Fluorescence in situ hybridisation

April 13, 2011

Fluorescence in situ hybridisation (FISH) is a powerful tool to make hidden cellular and smaller molecular structures visible. This is achieved by using different probes connected to different light emitting substances (for example fluorophores). Common are probes which bind to DNA. However, in the picture below (Fig. 1) Markus Petzold and me performed a FISH analysis to identify methane producing microbials (methanogens) from within a microbial enrichment sample by making use of probes which attached to certain sequences of 16S ribosomal RNA (rRNA). 16S rRNA is highly conserved and specific among species and enabled us via tripple crossprobing to identify a methanogenic species within the sample. This species seems to be the archeon Methanosarcinales.

 16S rRNA FISH analysis of 29 day granular WWTP methanogenic sludge enrichment

Fig. 1: FISH colored aggregates of microorganisms from a granular sludge day 29 methane enrichment. (A) Methanogenic Methanosarcinales are depicted in purple together with eubacteria coloured in green. In (B) aggregates of archea with in light purple Methanosarcinales are shown.

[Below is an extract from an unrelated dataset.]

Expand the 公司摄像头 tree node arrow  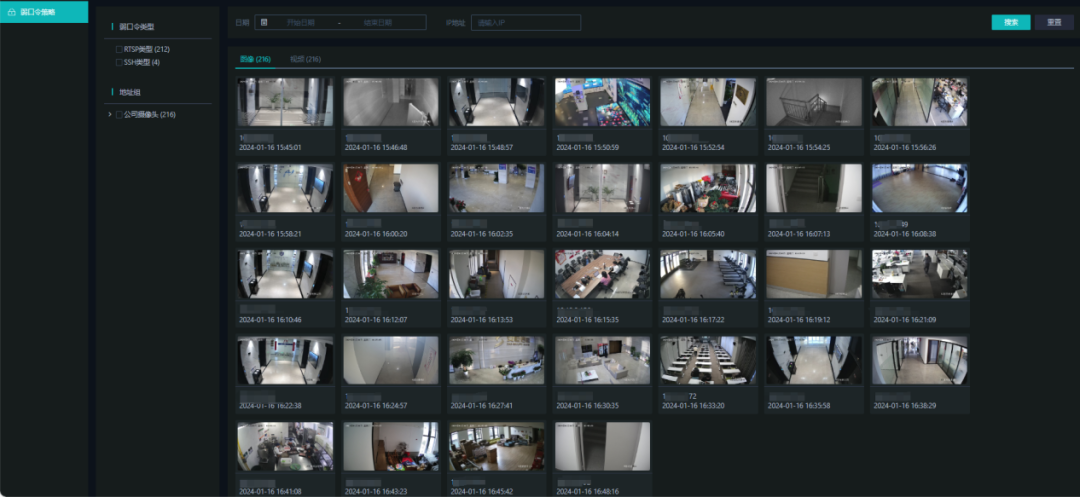(x=109, y=115)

In crossprobing three different colours are used that stand for one condition each. Examples of conditions that help to identify microbial species from a sample are for example domain, phylum and species. Unique colour combinations (we used Cy3, Cy5 and Fluos in different combinations) make it thus possible to denote a species, a phylum or a domain which is present within the sample.